Djordjadze keeps a list of her titles, on which she reflects over time. When a title is coloured green, it means she has used it. Her choices express her spontaneous reactions to the space. But to get this reactivity, everything must rest: every sentence and decision must be approached again, as if never seen before, or looked at from another side.
During the installation process, should something be compromised because things are moving too fast or the artist is fatigued, it becomes unbearable to remember. Her exhibitions are intentionally anachronistic; past configurations and insights surface, enchanting the present experiences and events. They involve organic remembrance and a discontinuous conception of historical time, made of full and empty moments.
Her practice of thought and built constellations recalls what Walter Benjamin wrote in his essay, »Theses on the Philosophy of History«: »Thinking involves not only the flow of thoughts but their arrest as well. Where thinking suddenly stops in a configuration pregnant with tensions, it gives that configuration a shock, by which it crystallizes into a monad.« [16]
For Thea Djordjadze, art is more a reaction to the absurdity—politically, from all directions, one is driven to do art. Artists are part of everything, of course, including the market, but they try to do something from nothing every day, conscious of this absurdity.[17]
- Footnotes
[1]See Study Magazine, vol. 6/03.24 – On Thea Djordjadze.
[2] See »Building as Breaking«, Thea Djordjadze in Conversation with Anna Sinofzik, Texte zur Kunst: Sculpture, no. 134 (June 2024)

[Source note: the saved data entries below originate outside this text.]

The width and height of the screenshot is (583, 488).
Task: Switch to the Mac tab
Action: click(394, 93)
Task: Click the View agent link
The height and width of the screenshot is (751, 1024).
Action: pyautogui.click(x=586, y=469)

[3] Study Magazine – On Thea Djordjadze.
[4] Javier C. Hernández, »Martha Argerich, the Elusive, Enigmatic ‘Goddess’ of the Piano«, New York Times, 1 April 2025.
[5] Ibid.
[6] Ibid.
[7] Based on a conversation between Thea Djordjadze and Corinne Diserens on the train between Berlin and Hamburg on 6 April 2025.

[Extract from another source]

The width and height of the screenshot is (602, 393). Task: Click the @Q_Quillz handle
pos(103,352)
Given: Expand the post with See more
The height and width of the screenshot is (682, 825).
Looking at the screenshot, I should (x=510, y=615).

[8] Nolan Kelly, »Raymond Roussel’s Stories Are Based on Complex Word Games«, Hyperallergic, 8 February 2020.
[9] Based on a conversation, Djordjadze and Diserens.
[10]Study Magazine – On Thea Djordjadze.
[11] Based on a conversation, Djordjadze and Diserens.
[12] »Building as Breaking«
Study Magazine – On Thea Djordjadze.
[14] Based on a conversation, Djordjadze and Diserens.
[15] »Building as Breaking«
[16] Walter Benjamin, »Theses on the Philosophy of History«, XVII, accessed 22 April 2025.
[17] Based on a conversation, Djordjadze and Diserens.